Pfas nel Po, assessore veneto a ministro: «limiti condivisi da tutte Regioni»

Giovedì prossimo l’Assessore all’Ambiente del Veneto, Gianpaolo Bottacin (in foto, a destra), incontrerà il Ministro dell’Ambiente Sergio Costa (a sinistra) per la Conferenza del Bacino Padano, a cui parteciperanno i colleghi di Piemonte, Lombardia ed Emilia Romagna. Nell’occasione, chiederà di fare il punto sulle misure necessarie per contrastare l’inquinamento da Pfas nel Po. Per la Regione Veneto, infatti, il problema necessita di una soluzione condivisa da parte di tutte le regioni rivierasche, perché i rilevamenti nelle acque del Po – che il Veneto ha già deciso di depositare alla Procura della Repubblica – confermano una concentrazione anomala di Pfas di nuova generazione.
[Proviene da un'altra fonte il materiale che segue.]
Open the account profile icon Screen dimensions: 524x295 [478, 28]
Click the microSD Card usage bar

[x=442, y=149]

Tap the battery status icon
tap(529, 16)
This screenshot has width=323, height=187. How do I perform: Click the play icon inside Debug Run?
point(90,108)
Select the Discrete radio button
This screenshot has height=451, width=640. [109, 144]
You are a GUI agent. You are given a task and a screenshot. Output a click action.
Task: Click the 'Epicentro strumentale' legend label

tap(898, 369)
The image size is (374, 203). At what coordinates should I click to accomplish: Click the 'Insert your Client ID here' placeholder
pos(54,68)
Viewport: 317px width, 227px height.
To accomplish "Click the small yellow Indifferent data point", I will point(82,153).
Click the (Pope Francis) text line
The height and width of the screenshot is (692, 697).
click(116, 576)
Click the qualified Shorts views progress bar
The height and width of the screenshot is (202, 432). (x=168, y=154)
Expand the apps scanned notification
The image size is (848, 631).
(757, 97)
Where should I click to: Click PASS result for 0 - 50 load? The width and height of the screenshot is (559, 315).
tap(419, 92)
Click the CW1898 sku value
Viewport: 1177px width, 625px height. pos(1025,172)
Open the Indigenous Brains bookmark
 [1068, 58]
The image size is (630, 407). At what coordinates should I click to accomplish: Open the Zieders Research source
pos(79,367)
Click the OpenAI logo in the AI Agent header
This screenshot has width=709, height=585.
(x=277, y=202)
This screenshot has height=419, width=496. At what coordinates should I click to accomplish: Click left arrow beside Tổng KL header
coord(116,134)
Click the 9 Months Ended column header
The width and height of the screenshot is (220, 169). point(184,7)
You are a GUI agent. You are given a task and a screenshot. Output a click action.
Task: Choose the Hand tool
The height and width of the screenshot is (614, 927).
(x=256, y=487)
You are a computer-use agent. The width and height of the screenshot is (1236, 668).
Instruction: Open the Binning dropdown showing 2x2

«I dati – sottolinea in una nota l’assessore veneto – ci dicono che qualcuno lungo il Po sta sversando in grande quantità. Nel fiume, infatti, scorrono ogni giorno quattro chili di sostanza inquinante. È necessario che siano definiti subito i limiti da rispettare lungo tutto il corso, perché se vengono fissati solo dal Veneto ma non da chi ha competenza su altri tratti del fiume è un lavoro inutile che non porta ad alcuna soluzione. Al tavolo del Bacino Padano convocato dal Ministro saranno rappresentate tutte le regioni interessate, questa è quindi l’occasione adatta per sollecitare una strategia comune a questa emergenza». (r.a.)